Even though my son and husband blame my getting ill on my cleanse I want to make it clear that I don't. In fact, the virus did not show up until a week later. I did spend the first few days easing back into eating and was not up to full physical strength yet, because I didn't swim or do workouts while on my cleanse. I had just spent 4 days babysitting and one day I took Penny for a walk at Kiroli park. I felt so good after the cleanse I met a goal while babysitting at my daughters. I was thrilled to be able to play tether ball and catch ball out in the yard with my grandsons. I usually am up on deck taking pictures instead of being actively involved. My favorite goal met so far. I wonder who will take pictures now? The above are hot tired little guys after playing-only one I got outside that day. Last Halloween I couldn't even climb the 1 or 2 steps from deck to yard let alone stand and play with 3 & 4 year olds. So, best bet the 4 year old passed the virus from school-I'm just so thankful he didn't get sick himself.
Until I got ill the reiki retreat was wonderful! I learned so much, gained such confidence. I reconnected with my teacher and felt such love and acceptance. A very spiritual time for me. Giving up media just freed up so much time. I felt so good-such energy. I felt like I was totally one with it-walking, living, breathing reiki. Until the virus. As my new natural path doctor said "It's just a little hiccup in the road". Didn't feel like it the night I thought I'd die of dehydration. I broke my social media rule at that point, found a reiki facegroup from the next town down the road and before long these wonderful folks had reiki on the way. It made such a difference in calming down and being able to sleep. So, yes then hit my friends on FB, asked for a prayer to go with my own. Also lots of well wishes and even reiki from The Gabriel Method Support group. See what I mean about needing a support group? For this last week as I have mended I went ahead and let the whole idea of no electronics idea go. I've been marathon watching old sit coms like Friends and Everybody Loves Raymond on Netflix on my Nook. My eyes just couldn't focus to read and my head just too mushy to comprehend. So I didn't make it 21 days without TV.

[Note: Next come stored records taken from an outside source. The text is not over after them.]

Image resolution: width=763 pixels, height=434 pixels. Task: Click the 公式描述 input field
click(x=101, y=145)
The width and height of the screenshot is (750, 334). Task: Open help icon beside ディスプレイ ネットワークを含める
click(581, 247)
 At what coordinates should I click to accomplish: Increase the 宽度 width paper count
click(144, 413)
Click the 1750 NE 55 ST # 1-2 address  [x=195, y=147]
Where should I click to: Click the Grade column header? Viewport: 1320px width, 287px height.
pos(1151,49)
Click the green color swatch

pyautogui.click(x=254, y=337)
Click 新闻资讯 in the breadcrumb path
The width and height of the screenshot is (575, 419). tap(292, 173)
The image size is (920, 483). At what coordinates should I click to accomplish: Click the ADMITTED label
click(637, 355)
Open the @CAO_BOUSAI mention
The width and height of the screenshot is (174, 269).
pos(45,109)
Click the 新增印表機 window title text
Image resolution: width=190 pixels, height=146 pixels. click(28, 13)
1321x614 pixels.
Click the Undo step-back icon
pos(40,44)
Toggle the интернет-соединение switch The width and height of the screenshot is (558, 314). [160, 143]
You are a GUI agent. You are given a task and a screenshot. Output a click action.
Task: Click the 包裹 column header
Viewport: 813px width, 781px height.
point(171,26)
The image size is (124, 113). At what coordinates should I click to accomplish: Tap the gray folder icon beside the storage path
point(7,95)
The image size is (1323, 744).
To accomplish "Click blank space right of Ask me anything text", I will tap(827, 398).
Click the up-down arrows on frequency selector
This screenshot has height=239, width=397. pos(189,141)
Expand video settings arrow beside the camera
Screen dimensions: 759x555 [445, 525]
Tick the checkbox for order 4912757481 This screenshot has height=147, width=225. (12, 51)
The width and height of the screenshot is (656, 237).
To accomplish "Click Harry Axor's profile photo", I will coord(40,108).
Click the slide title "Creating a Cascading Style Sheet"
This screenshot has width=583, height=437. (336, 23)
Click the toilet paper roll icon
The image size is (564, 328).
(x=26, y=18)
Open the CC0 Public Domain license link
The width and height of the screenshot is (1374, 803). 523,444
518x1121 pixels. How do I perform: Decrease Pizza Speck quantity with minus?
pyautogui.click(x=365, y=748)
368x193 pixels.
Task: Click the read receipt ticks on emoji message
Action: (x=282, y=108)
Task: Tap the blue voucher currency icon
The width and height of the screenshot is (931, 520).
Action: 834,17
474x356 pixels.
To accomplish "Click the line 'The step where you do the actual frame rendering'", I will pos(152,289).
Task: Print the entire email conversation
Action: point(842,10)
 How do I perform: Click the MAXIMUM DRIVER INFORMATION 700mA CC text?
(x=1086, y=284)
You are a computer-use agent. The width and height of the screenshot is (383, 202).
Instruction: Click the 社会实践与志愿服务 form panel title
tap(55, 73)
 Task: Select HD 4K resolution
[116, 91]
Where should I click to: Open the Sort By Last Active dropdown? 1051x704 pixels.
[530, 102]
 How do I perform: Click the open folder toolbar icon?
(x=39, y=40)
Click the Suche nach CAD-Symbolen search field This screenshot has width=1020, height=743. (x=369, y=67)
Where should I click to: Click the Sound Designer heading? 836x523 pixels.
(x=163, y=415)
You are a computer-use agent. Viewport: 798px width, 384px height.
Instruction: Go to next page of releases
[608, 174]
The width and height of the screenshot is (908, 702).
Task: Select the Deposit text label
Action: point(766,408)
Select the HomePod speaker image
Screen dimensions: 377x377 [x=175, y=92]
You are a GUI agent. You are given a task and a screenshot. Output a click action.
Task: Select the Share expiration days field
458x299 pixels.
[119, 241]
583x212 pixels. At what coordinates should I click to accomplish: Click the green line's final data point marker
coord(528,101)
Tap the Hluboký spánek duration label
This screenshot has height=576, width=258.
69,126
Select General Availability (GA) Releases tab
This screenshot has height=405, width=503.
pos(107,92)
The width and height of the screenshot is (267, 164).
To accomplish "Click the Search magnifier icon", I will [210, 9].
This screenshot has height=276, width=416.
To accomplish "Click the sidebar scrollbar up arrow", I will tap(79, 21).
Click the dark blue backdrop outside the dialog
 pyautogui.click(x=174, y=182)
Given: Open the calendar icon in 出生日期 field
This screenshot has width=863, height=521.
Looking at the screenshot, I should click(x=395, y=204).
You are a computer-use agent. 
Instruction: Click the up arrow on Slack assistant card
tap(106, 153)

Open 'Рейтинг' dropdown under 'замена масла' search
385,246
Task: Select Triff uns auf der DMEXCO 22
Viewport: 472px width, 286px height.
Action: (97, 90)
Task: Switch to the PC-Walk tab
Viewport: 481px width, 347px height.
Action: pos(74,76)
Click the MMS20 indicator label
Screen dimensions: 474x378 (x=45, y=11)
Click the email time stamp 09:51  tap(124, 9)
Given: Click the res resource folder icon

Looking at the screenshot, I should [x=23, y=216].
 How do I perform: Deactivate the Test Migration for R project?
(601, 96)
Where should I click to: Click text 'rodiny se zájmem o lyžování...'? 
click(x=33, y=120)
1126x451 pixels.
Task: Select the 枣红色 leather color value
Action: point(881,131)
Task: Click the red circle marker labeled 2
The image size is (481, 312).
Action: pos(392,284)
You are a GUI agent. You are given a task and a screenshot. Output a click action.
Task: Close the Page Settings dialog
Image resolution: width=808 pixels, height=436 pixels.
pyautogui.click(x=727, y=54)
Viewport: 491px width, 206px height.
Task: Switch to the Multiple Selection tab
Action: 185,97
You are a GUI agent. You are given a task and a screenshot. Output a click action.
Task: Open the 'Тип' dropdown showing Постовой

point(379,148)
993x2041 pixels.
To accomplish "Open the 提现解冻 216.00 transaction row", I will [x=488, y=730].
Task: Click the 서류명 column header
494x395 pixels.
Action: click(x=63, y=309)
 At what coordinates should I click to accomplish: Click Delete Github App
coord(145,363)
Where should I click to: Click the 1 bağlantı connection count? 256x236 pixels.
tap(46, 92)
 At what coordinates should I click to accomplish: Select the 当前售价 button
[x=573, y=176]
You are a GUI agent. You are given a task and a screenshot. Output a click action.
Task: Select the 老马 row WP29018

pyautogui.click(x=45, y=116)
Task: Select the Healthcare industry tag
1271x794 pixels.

Weird enough as I finally starting feeling better I started craving junk for first time in as long as I can remember. It's not like I'd dare actually eating sugar-wheat in my condition but the craving was there. Then I realized that in the past I used food to comfort me when I was sick-regardless worst thing I could do. Tapping away!
The other goal I met was that yesterday I tried on a pair of jeans a friend sent me 15 years ago that I've never been able to get into and they fit!! So I'm smaller than I've ever been living in this house-since before I turned 50. Saying that just makes me feel young. I'll officially weigh in on the 9th and post a picture of me in my jeans & with a new hairdo. I did peak with my new scale over this last week. I was so sick I literally lost 6 pound in 12 hours. Water weight of course. I have regained those as of today, so I'm hoping whatever I do weigh it's at a "normal" weight and that all body fluids and yes, waste is back to average. It's why I tried the jeans on( the only smaller size clothing I still had. I am thinner and that's the main thing. Well-my real goal is healthier-but have to be patient on that one. See you the 9th in the evening-beauty salon day in the morning-need some pampering.